Start of Excerpt provided

[PATCH] riscv: set the width of the physical address/size data type based on arch

Wed May 7 11:41:38 CEST 2025

On Wed, 7 May 2025 at 13:19, Sughosh Ganu <sughosh.ganu at linaro.org> wrote:
>
> On Tue, 6 May 2025 at 16:35, Heinrich Schuchardt
> <heinrich.schuchardt at canonical.com> wrote:
> >
> >
> >
> > Sughosh Ganu <sughosh.ganu at linaro.org> schrieb am Di., 6. Mai 2025, 12:50:
> >>
> >> On Tue, 6 May 2025 at 15:19, Heinrich Schuchardt
> >> <heinrich.schuchardt at canonical.com> wrote:
> >> >
> >> > On 5/6/25 11:24, Sughosh Ganu wrote:
> >> > > U-Boot has support for both the 32-bit and 64-bit RiscV platforms. Set
> >> > > the width of the phys_{addr,size}_t data types based on the register
> >> > > size of the architecture.
> >> > >
> >> > > Currently, even the 32-bit RiscV platforms have a 64-bit
> >> > > phys_{addr,size}_t data types. This causes issues on the 32-bit
> >> > > platforms, where the upper 32-bits of the variables of these types
> >> > > can have junk data, and that can cause all kinds of side-effects.
> >> >
> >> > How could it be that the upper 32-bit have junk data?
> >> >
> >> > When we convert from a shorter variable the compiler should fill the
> >> > upper bits with zero.
> >>
> >> That does not seem to be happening. The efi_fit test fails on the
> >> qemu-riscv32 platform, when attempting to boot the OS from the FIT
> >> image.
> >>
> >> These are the values of the base address that I see in the
> >> _lmb_alloc_addr() function.
> >>
> >> _lmb_alloc_addr: 755, rgn => -1, base => 0x1a1c0e00802000bc, size => 0x50b1
> >
> >
> > As you are running on QEMU you should be able to track down where the value is actually assigned with gdb. This could for instance be a buffer overrun.
>
> I was able to hook up gdb and re-create the issue. What I observe is
> that when the lmb_allocate_mem() function is called, the base address
> parameter, which is 64-bits, shows a value with the upper 32-bits not
> zeroed out. So, this looks like a compiler issue, where the upper
> 32-bits are not being zeroed out. Fwiw, this shows up with the
> compiler being used in the CI environment, as well as the one that I
> am using.

End of Excerpt provided
Start of Record set

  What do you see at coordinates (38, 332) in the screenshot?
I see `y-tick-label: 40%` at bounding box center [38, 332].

End of Record set
Start of Record set

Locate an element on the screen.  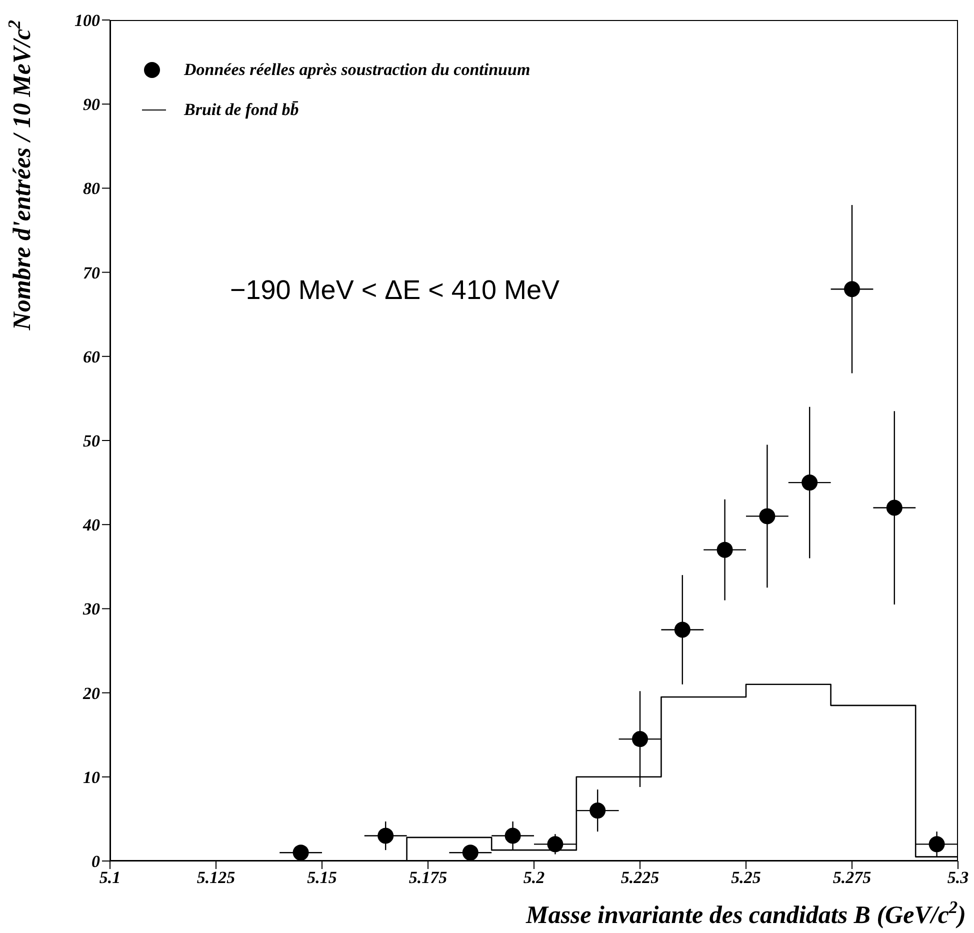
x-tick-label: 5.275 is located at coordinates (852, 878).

End of Record set

• _Activity_: In the patch discussion, which test fails on the qemu-riscv32 platform when booting the OS from the FIT image?

• _Exercise result_: The efi_fit test.